Mas o secretário-executivo do Observatório do Clima, Márcio Astrini, lembra que boa parte da Amazônia é abastecida por hidrelétricas, como a de Belo Monte e a do rio Madeira. E, segundo ele, há diversos projetos de energia sustentável para substituir a dependência de algumas regiões do Norte do país em energia a diesel.

"Em algumas comunidades da Amazônia, o diesel é usado como gerador de gelo, para conservar peixe. Mas a USP em SP desenvolveu uma fábrica de gelo movida a energia solar e já está sendo implementada por ONG lá na Amazônia", exemplificou.

Também na contramão do que diz o rascunho do acordo da COP26, o ministro do Meio Ambiente, Joaquim Leite, defendeu na terça-feira (9/11) um projeto do governo que injeta recursos na indústria do carvão. O argumento dele é que adotar medidas para eliminar carvão afetaria empregos em regiões que produzem esse tipo de combustível.

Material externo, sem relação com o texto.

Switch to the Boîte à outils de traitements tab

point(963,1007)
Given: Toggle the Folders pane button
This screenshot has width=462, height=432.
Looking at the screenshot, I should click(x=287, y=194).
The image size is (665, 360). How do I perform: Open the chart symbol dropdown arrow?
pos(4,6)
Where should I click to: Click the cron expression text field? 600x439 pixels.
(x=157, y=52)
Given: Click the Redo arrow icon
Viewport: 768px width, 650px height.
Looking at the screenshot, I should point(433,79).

"O Brasil entende que algumas regiões ainda vão depender de combustíveis fósseis por um período. E fazer uma operação mais sustentável, com menos emissão, é importante para uma transição responsável", disse, em entrevista à imprensa.

Mas, segundo ambientalistas, essas medidas são um retrocesso e geram imagem negativa para o Brasil num momento em que o mundo inteiro pede compromissos mais ambiciosos para conter as mudanças climáticas.

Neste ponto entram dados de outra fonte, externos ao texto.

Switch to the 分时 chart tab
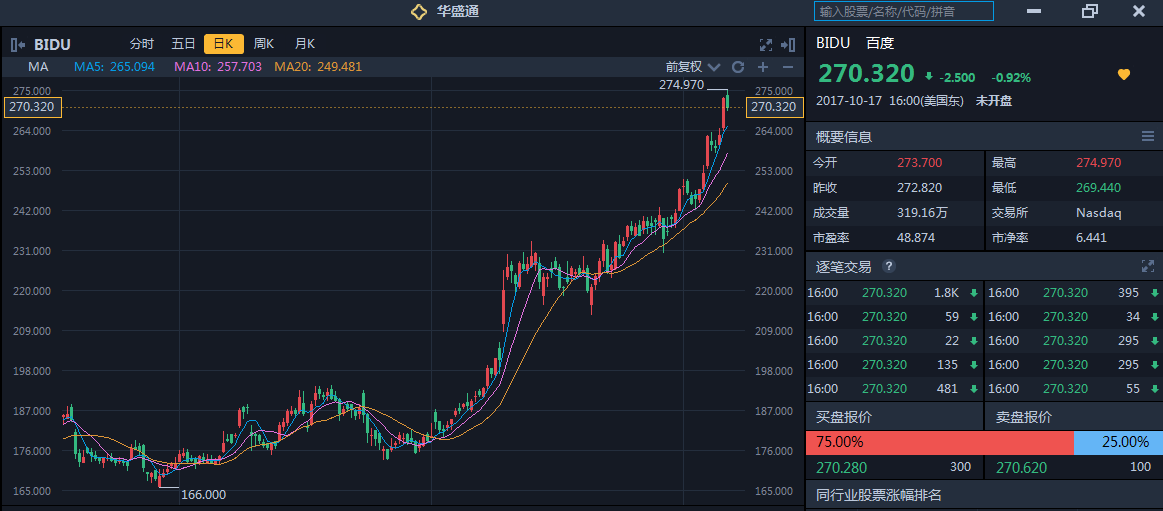The image size is (1163, 511). click(142, 44)
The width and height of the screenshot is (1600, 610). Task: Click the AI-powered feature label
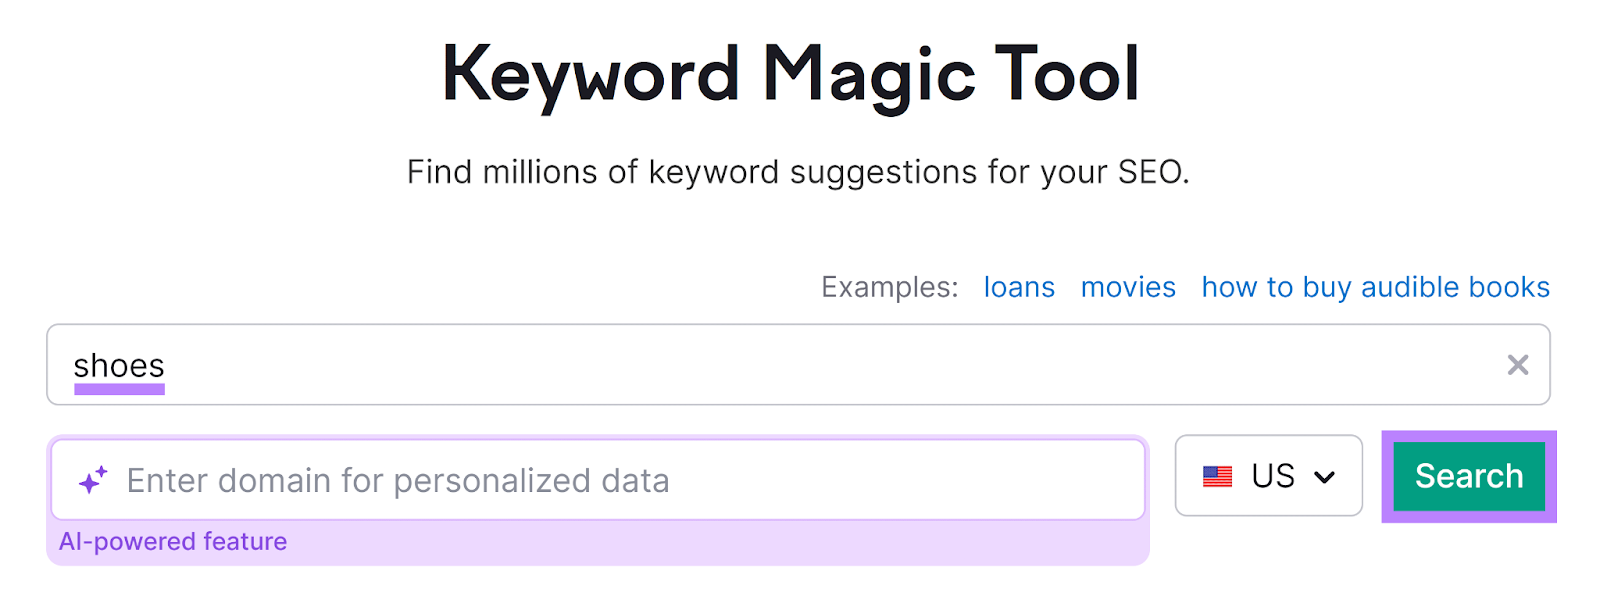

"Além de aumentar o desmatamento nos últimos dois anos, o Brasil anunciou investimentos em carvão óleo e gás. Além disso, o governo tornou alguns desses setores extremamente poluentes em provedores fixos de energia, sendo que antes eles eram acionados como 'back up', para suprir energia em período de seca", disse Márcio Astrini, do Observatório do Clima.

"Então, foi uma dupla operação de aumento da poluição que o governo promoveu na área de energia."

Incentivar boas práticas x punir quem polui

A BBC News Brasil também perguntou a Gustavo Montezano qual o papel do BNDES em evitar que crédito vá para indústrias ou empresas de alto impacto ambiental e que não possuem projetos de sustentabilidade.

Montezano respondeu que, em vez de cortar crédito a determinados setores, o enfoque do banco será estimular, assumindo parte dos riscos, projetos que envolvam transição de energia suja para renovável.

"Lançamos um fundo que vai dar garantia de crédito a micro e pequenas empresas que fizerem investimento em transição energética. Esse fundo vai assumir parte do risco. É mais focar no incentivo do que mandar parar (o financiamento) para quem não tem projeto sustentável", disse à BBC News Brasil.

Mas, diante da emergência climática, diversos países têm defendido uma postura mais firme de bancos e fundos de investimentos para impedir que recursos sejam direcionados a produtos que causam alto impacto no meio ambiente.

Como parte do acordo florestal, firmado durante a COP26, presidentes de mais de 30 instituições financeiras, como Aviva, Schroder e Axa, se comprometeram a eliminar investimentos em atividades ligadas ao desmatamento.

'Faltam bons projetos, não dinheiro'

O presidente do BNDES também disse que o maior gargalo no Brasil hoje em financiamento ambiental está na escassez de "bons projetos", não na falta de dinheiro.

"O grande desafio nosso, nesse momento, é desenvolver e alocar projetos. Só na carteira do BNDES hoje, com recursos próprios do banco, dentro do Plano de Crescimento Verde, a gente tem, nos próximos cinco anos, R$ 120 bilhões a serem investidos", disse.

"É bastante dinheiro. O gargalo é ter bons projetos. Recurso é uma questão sim, mas o principal problema é ter bons projetos."

Para Montezano, um dos fatores por trás da falta de bons projetos sustentáveis, está no desconhecimento do setor privado brasileiro sobre questões ambientais.

"Esse gargalo vem de uma cultura do Estado brasileiro em não investir na preparação de projetos. O segundo gargalo é a própria comunidade de executivos brasileiro entenderem de clima", disse.

"É como se o executivo do mercado financeiro focasse no dinheiro, no financeiro, e toda a área ambiental e social dependesse do governo. Agora não, agora cabe também ao setor privado. É importante entender a sustentabilidade também como negócio."